Na prática, hoje, a legislação determina que a autoridade policial comunique imediatamente o descumprimento da cautelar, mas não estabelece um prazo objetivo para que essa informação chegue à Justiça. Com o texto de Rosana aprovado e sancionado pela Presidência da República, a Polícia terá até 24 horas para fazer a comunicação.
A partir daí, o juiz também terá o limite máximo de um dia para deliberar eventual pedido de prisão preventiva ou de monitoramento eletrônico do agressor, via tornozeleira. Em caso de detenção em flagrante, a audiência de custódia deverá acontecer em até 24 horas, igualmente:
“Quando uma mulher consegue medida protetiva e o agressor decide desobedecê-la, estamos diante de um sinal claro de que o risco aumentou. Não podemos permitir que essa informação fique parada entre uma instituição e outra. Estou colocando prazo para o Estado agir porque, em uma situação como essa, cada hora faz a diferença entre proteger uma mulher e chegar tarde demais”, observa Rosana, que está no segundo mandato no Congresso Nacional e é presidente da Executiva Estadual do PL Mulher de São Paulo.
A parlamentar protocolou o texto 6.400, na Câmara dos Deputados, em Brasília-DF, em dezembro de 2025, em meio ao avanço dos casos de violência contra a mulher no País.
Além de aumentar a integração entre Polícia, Poder Judiciário, Ministério Público (MP) e a rede de atendimento às vítimas, para que, em caso de desobediência de cautelar, o rito seja cumprido em até 24 horas - ou seja, de maneira mais ágil e precisa do que acontece atualmente -, a proposta da liberal versa que a vítima seja informada, de forma acessível e segura, sobre o andamento do processo e as providências adotadas pelas autoridades.

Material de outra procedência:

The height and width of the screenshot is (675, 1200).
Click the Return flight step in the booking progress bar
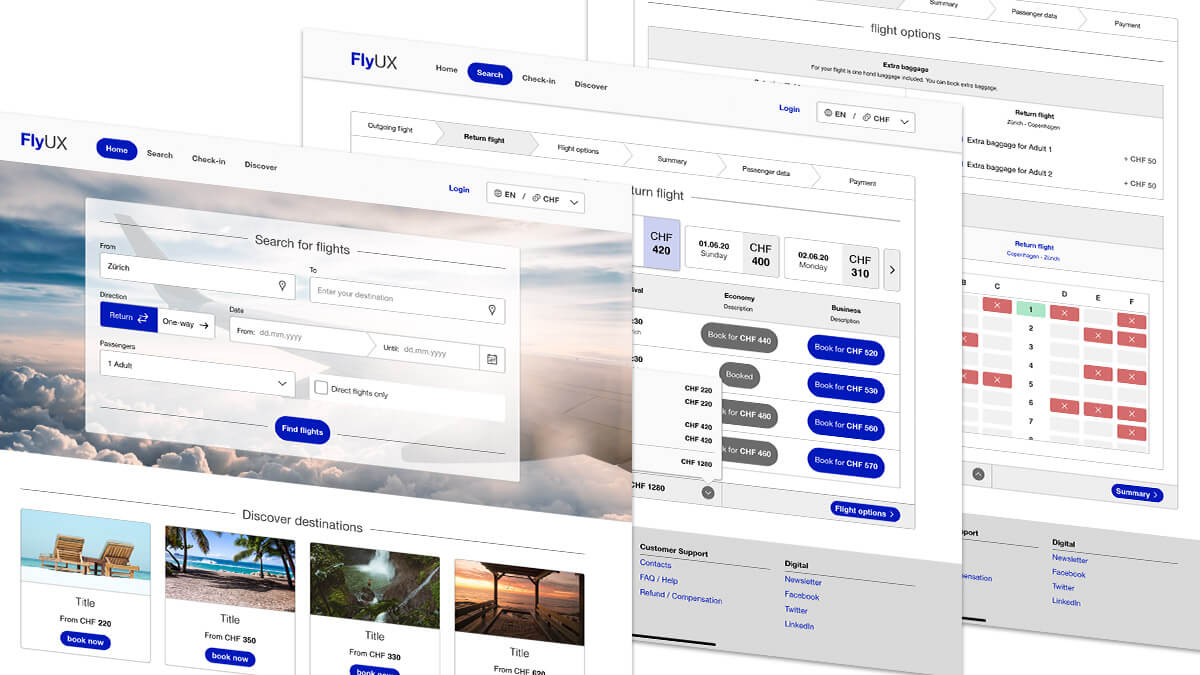click(484, 139)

A proposta da parlamentar do PL-SP também estabelece a retirada imediata de armas de fogo quando houver posse ou porte pelo agressor, a fim de reduzir o risco de escalada da violência:
“A Lei Maria da Penha (11.340) foi um divisor de águas, mas a proteção só funciona de verdade quando o Estado reage rapidamente ao descumprimento de suas decisões. O agressor precisa saber que romper uma medida protetiva terá resposta imediata. É isso que queremos garantir”, reforça Rosana.
Tramitação
Após o parecer favorável ao PL 6.400/2025 pela Comissão de Segurança Pública e Combate ao Crime Organizado, a matéria segue, agora, para análise da Comissão de Defesa dos Direitos da Mulher e, posteriormente, das Comissões de Finanças e Tributação, e de Constituição e Justiça e de Cidadania (CCJ), antes de ser votada em Plenário da Câmara dos Deputados.